● Extrait à lire
Après les percées allemandes facilitées par des erreurs stratégiques incompréhensibles du général Billotte, l’armée française, surprise par la rapidité du déplacement de l’ennemi, sous-estima une seconde fois sa vitesse : les troupes rescapées des campagnes du Nord et des Flandres furent regroupées à  seulement 150 km du front, près d’Évreux et de Caen. Pour que l’opération eût une chance de succès, elle aurait dû s’opérer sur la Charente ou la Gironde. Puis, le commandement décida de défendre la Bretagne en déployant l’armée qui s’était repliée de Normandie, sur toute la largeur de la péninsule, selon une ligne facilement franchissable, plutôt que de concentrer nos forces aux noeuds routiers stratégiques où devaient passer les convois ennemis. 

Dans leur offensive, les Allemands n’avaient pas négligé l’aspect psychologique. Le bruit strident de leurs avions en piquant sur les convois, s’ajoutant aux vibrations et aux dégâts des explosions sur les corps, étaient impossibles à oublier alors que le nombre de victimes de ces raids était relativement modéré.

Nous avons manqué de chars et d’avions parce que nous avons mis toutes nos ressources dans le béton, dans des blockhaus et dans une ligne Maginot trop courte à l’ouest. Face aux Allemands mobiles et puissamment armés, les généraux français ont opposé une stratégie statique héritée de la Première guerre mondiale.

● Travail demandé
Recopiez mot pour mot le passage de l'extrait à lire qui va de « Dans leur offensive, les » jusqu'à « Première guerre mondiale. » inclus. Appuyez-vous uniquement sur l'extrait à lire.

● Matériel fourni
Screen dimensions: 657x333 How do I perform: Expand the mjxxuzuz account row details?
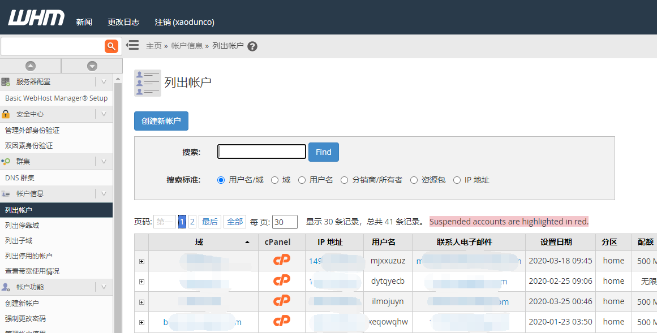[141, 261]
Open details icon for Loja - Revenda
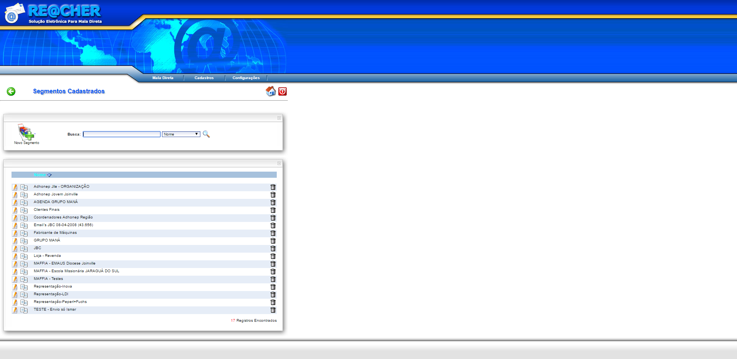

● Réponse complète
Dans leur offensive, les Allemands n’avaient pas négligé l’aspect psychologique. Le bruit strident de leurs avions en piquant sur les convois, s’ajoutant aux vibrations et aux dégâts des explosions sur les corps, étaient impossibles à oublier alors que le nombre de victimes de ces raids était relativement modéré.

Nous avons manqué de chars et d’avions parce que nous avons mis toutes nos ressources dans le béton, dans des blockhaus et dans une ligne Maginot trop courte à l’ouest. Face aux Allemands mobiles et puissamment armés, les généraux français ont opposé une stratégie statique héritée de la Première guerre mondiale.